Academics with exclusive research responsibilities are more liable to quit, while those with teaching duties are more burned out, an Australian study suggests.
A survey of 660 early and mid-career health academics has captured a bleak view of their profession, with 46 per cent considering chucking it in and only 17 per cent prepared to recommend it as a career choice.
Disillusionment was particularly pronounced among the 375-odd participants with research-focused roles. Fifty per cent were contemplating leaving and just 12 per cent said they would advise others to become researchers or academics.
Yet respondents with teaching roles seemed to be having the worst time of it, with 63 per cent reporting “professional burnout” – work-induced physical and emotional exhaustion – compared with 47 per cent of the participants without teaching obligations.
Thirty-three per cent of teaching academics suffered moderate to severe depression, compared with 27 per cent across the entire survey. Twenty-eight per cent of teachers reported moderate or severe anxiety, compared with an overall rate of 24 per cent.
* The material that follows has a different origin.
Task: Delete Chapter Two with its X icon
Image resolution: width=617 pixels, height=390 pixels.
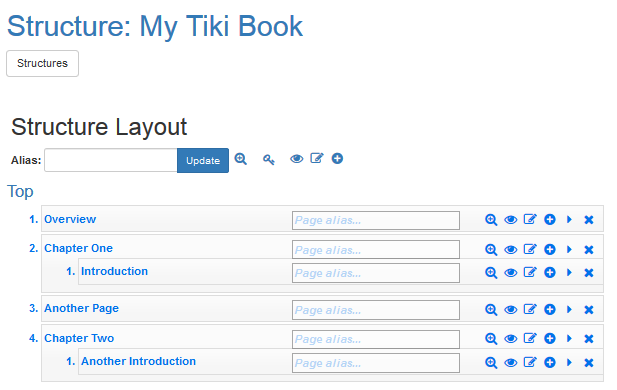Action: coord(589,338)
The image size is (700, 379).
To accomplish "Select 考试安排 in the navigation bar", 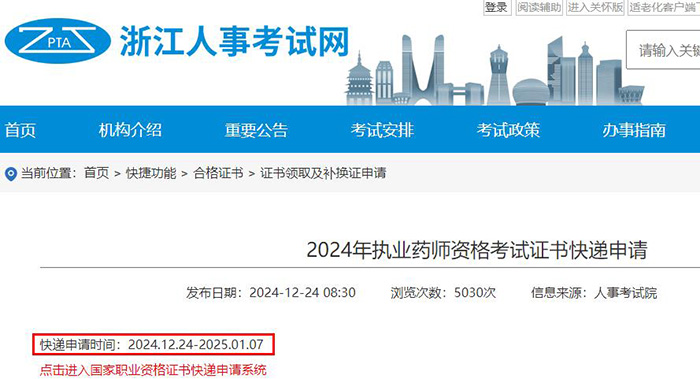I will (x=382, y=130).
The survey, the second of its kind, highlights different pain points for different types of academics. Teachers seem most worried about their workloads while researchers are preoccupied with job security.
Co-author Darshini Ayton, a National Health and Medical Research Council (NHMRC) emerging leader fellow at Monash University, said research-only academics tended to have less secure employment than colleagues with teaching responsibilities.
“You have no guarantee – or if you’re working on someone else’s project, they have no guarantee – that your contract is going to be renewed. It does cause a lot of distress,” she said.
The survey of staff at 14 universities was conducted over three months in late 2023, with support from representative body Research Australia. The respondents were mostly in their thirties and forties and within the first five years of their postdoctoral careers.
Their rates of anxiety and depression matched those found in the general adult population during the Covid-19 lockdowns. Despite this, they had a generally upbeat view of their employers, with more than half expressing satisfaction with the workplace culture.
Most reported workplace support for collegiality, professional development and diversity, with more than three-quarters saying their employers were dedicated to research integrity and quality.
Co-author George Taiaroa, an infectious diseases researcher at the University of Melbourne, said staff recognised the funding constraints that universities operated under. “The workplace itself is trying to manage that environment reasonably well,” he said.
“But it’s clear that not everyone can...progress. It doesn’t necessarily matter how much work you do. It’s almost luck of the draw. Your current environment might be great, but your ability to stay in that environment long-term isn’t really there.”
Dr Taiaroa said the findings spelled trouble in the coming decades. “We’re going to need…a more developed academic workforce. If we are not thinking about that now, we’re going to get caught out down the track. At the moment, only 16.8 per cent of academics would recommend it as a profession. We’re going in the wrong direction.”
Dr Ayton said there were more professional Australian rules footballers than NHMRC fellows. “It is a rare sport we are in. The government invests a lot of money in training PhD students [and] fostering a STEM workforce, yet not providing enough money to keep us in the workforce. That doesn’t make sense.”